The only horse to win all three races in one season was Kribensis, a grey Henbit gelding, trained by Sir Michael Stoute in 1989–90. Since the WBX bonus was introduced, only Punjabi and Go Native came close to claiming the prize, each winning two of the three races. After the bonus was withdrawn, their achievements were matched by My Tent Or Yours and Faugheen.

Punjabi (2008/09) 
Punjabi was the first horse who came closest of winning the WBX bonus. After narrowly beating the former champion hurdler Sublimity by a head in the 2008 Fighting Fifth Hurdle, Punjabi fell heavily in the 2008 Christmas Hurdle at the second-last flight while vying for the lead. Three months later, Punjabi held off the late rally of Celestial Halo to win the 2009 Smurfit Kappa Champion Hurdle as a 22/1 outsider.

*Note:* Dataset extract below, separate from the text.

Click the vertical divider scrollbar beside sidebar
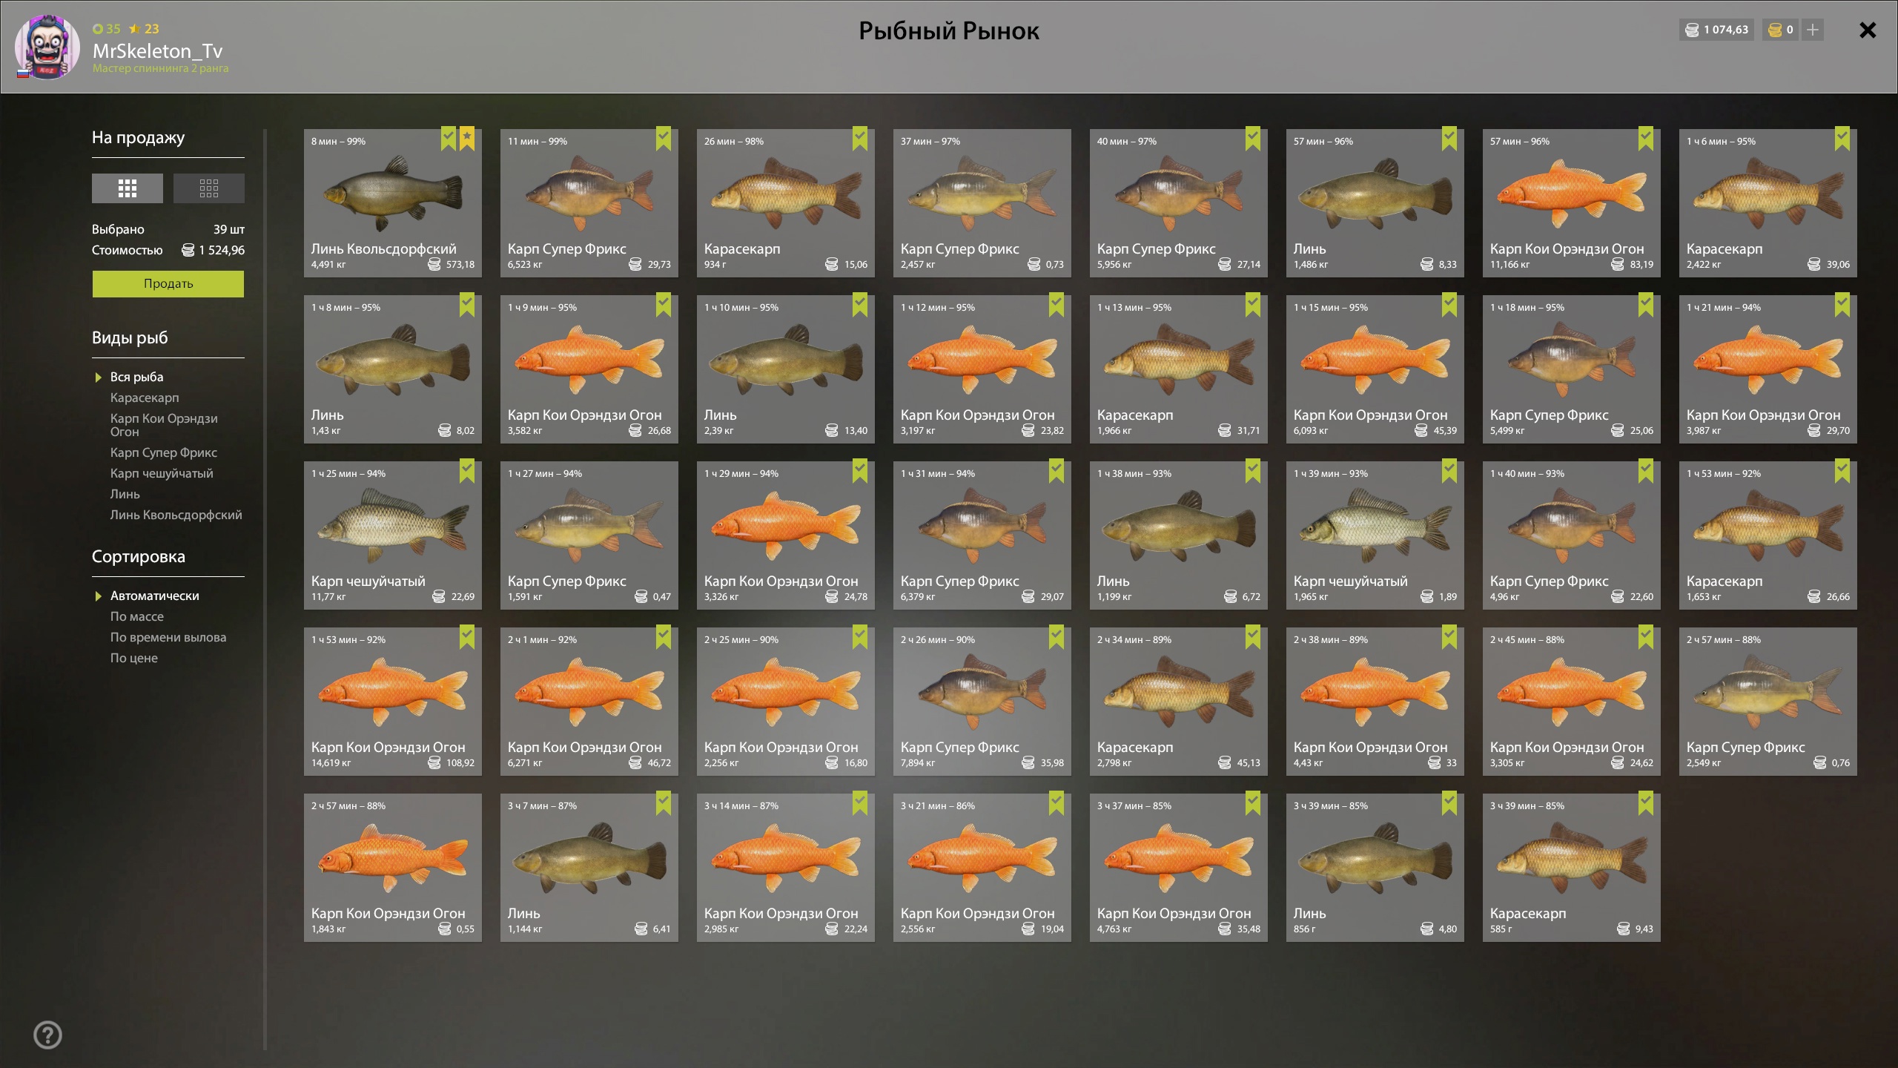The image size is (1898, 1068). 265,590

His trainer, Nicky Henderson, was left to regret what might have been: "He was the forgotten horse. We'd have won a £1 million bonus if he hadn't fallen in the Christmas Hurdle at Kempton. He would have won I think. He was cantering. Anyway this makes up for it." Punjabi's owner, Raymond Tooth, later described Punjabi's fall at Kempton as, "...probably the most expensive fall in the history of racing."

Go Native (2009/10) 
Without his normal jockey Paul Carberry,  Go Native entered the 2009 Fighting Fifth Hurdle as a 25-1 long-shot.   Go Native and jockey Davy Condon went on to win the race by 2.5 lengths over Sublimity. Paul Carberry was quoted as saying: It wasn't a surprise to me. It looked tough on paper, but we know how good he is.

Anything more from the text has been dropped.